Material for this exercise:

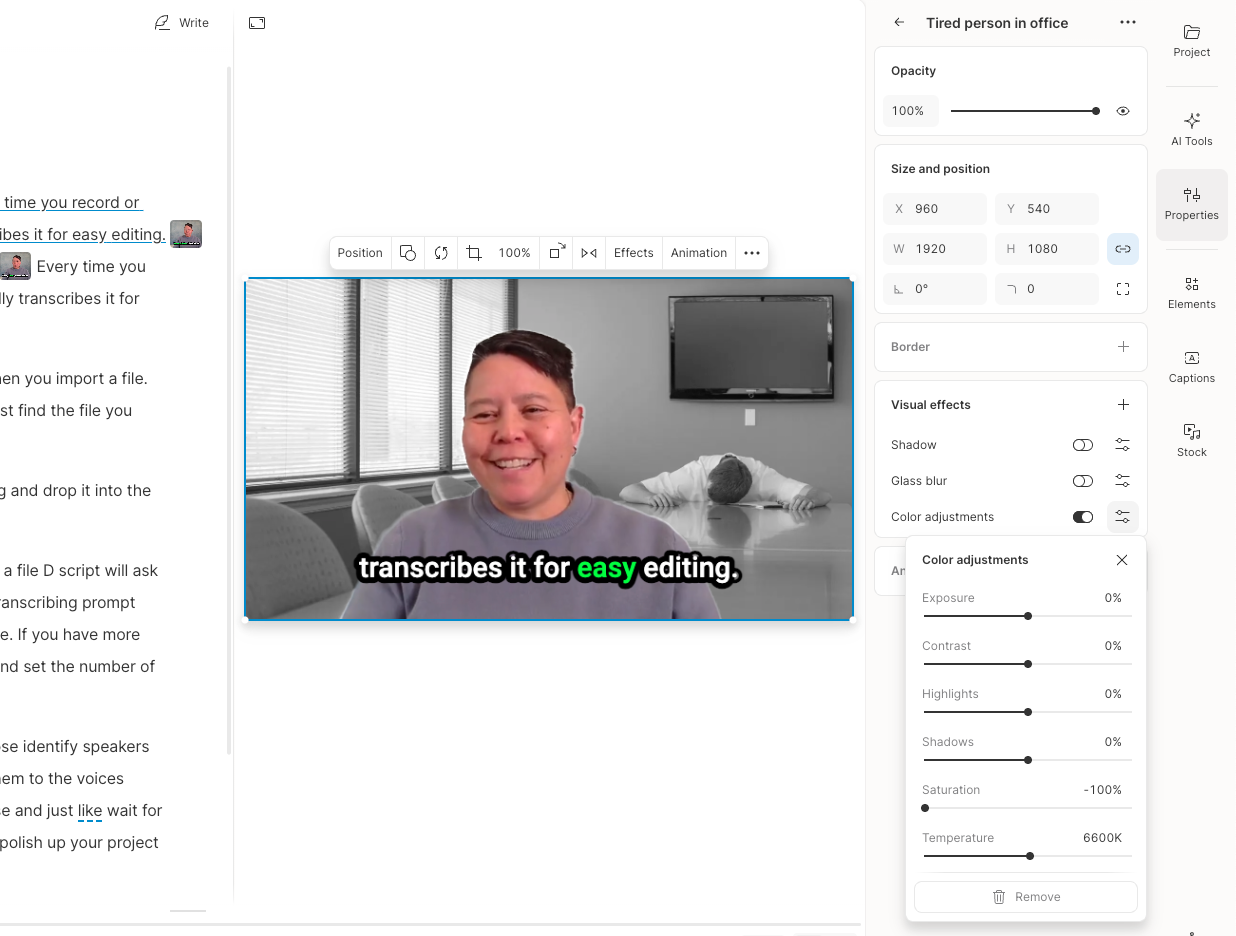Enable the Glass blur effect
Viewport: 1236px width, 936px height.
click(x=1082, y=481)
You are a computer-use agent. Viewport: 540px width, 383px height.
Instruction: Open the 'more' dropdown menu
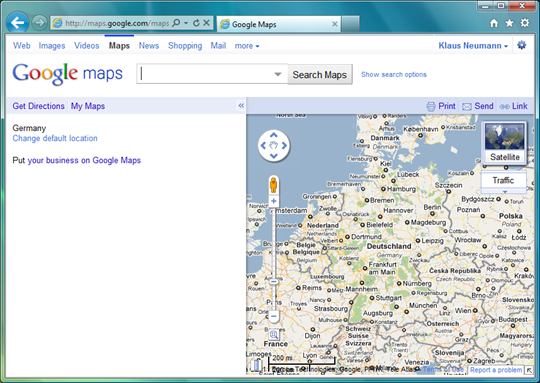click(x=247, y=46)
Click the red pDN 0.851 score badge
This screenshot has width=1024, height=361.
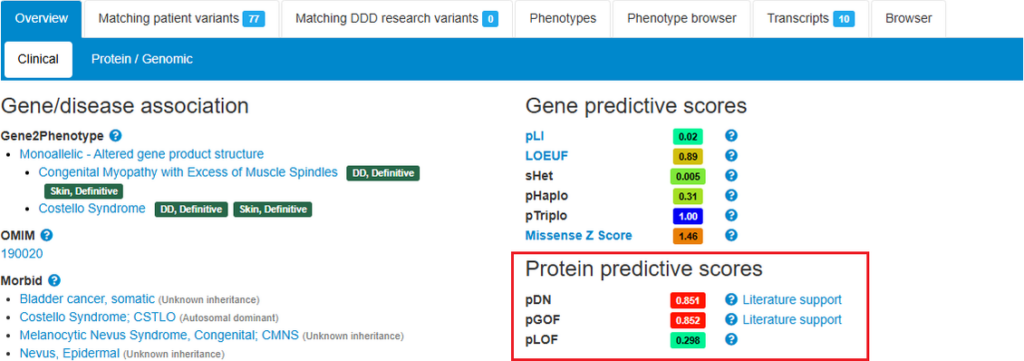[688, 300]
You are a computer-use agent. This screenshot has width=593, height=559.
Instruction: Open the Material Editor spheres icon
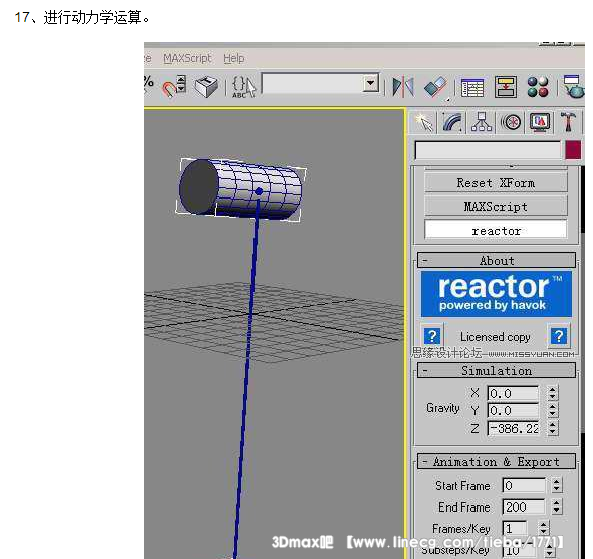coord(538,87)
...
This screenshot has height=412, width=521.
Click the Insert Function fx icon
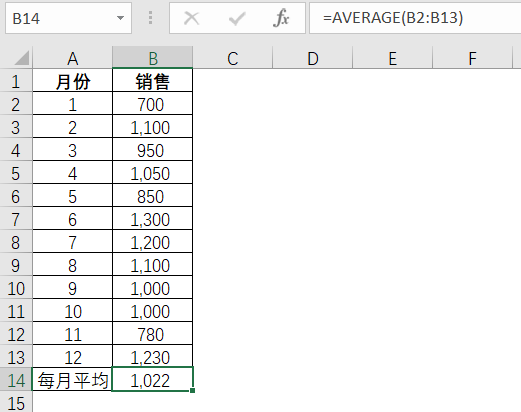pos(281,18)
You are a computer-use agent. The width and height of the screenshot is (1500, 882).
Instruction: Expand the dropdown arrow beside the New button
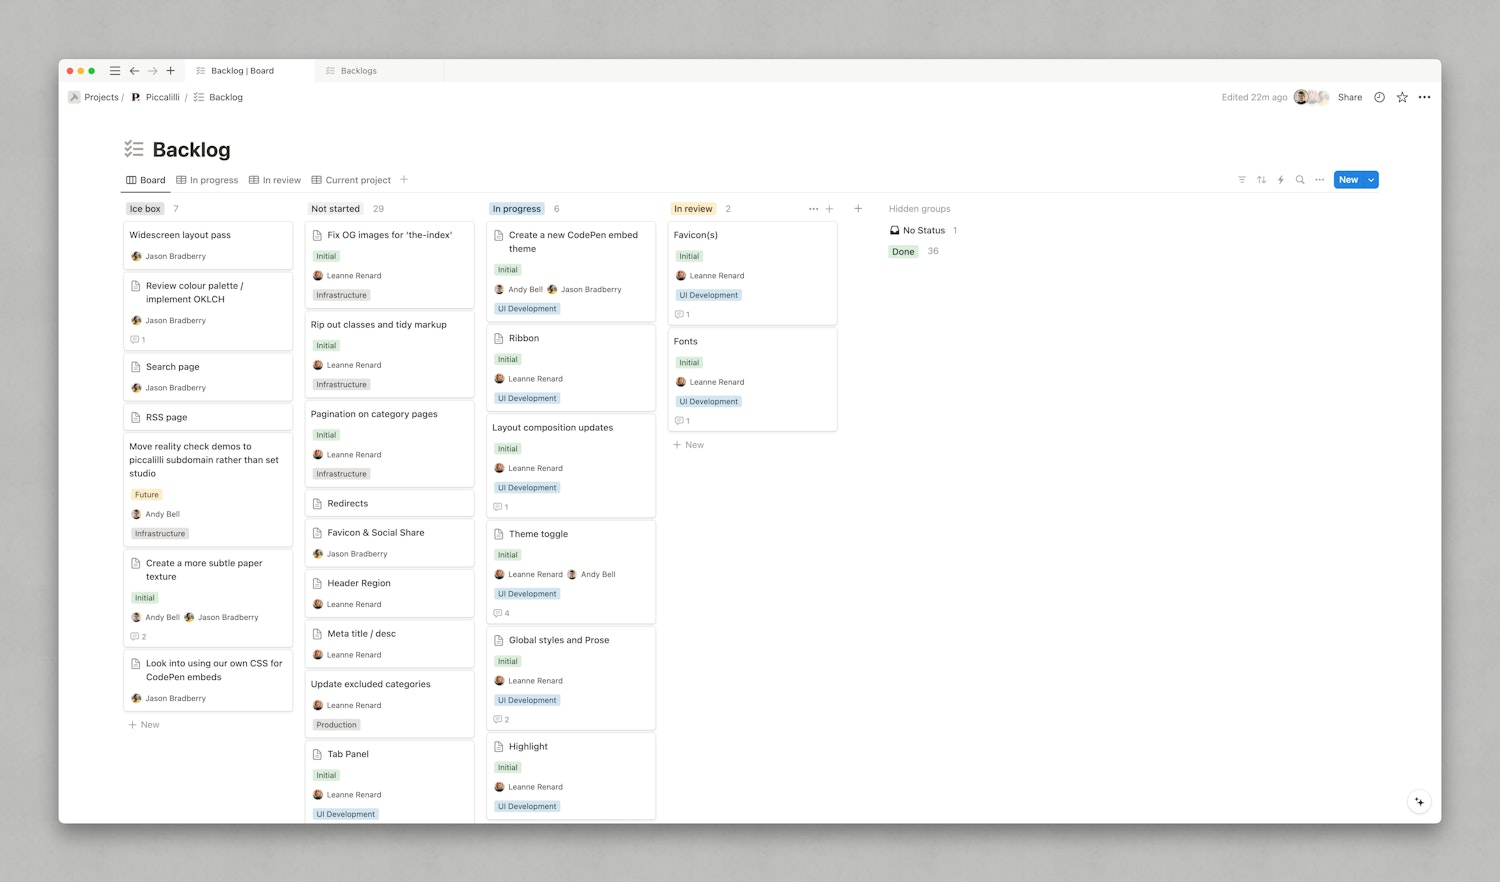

What this task involves: Reproduce exactly the lines of the data above that run from the line with "You are a computer-use agent. Viewport: 540px" down to the line with "You are a computer-use agent. This", both ends included. Pictures do not belong in the copy.

Written response:
You are a computer-use agent. Viewport: 540px width, 383px height.
Instruction: Open the 'more' dropdown menu
click(x=247, y=46)
Click the red pDN 0.851 score badge
This screenshot has width=1024, height=361.
[688, 300]
You are a computer-use agent. This screenshot has width=593, height=559.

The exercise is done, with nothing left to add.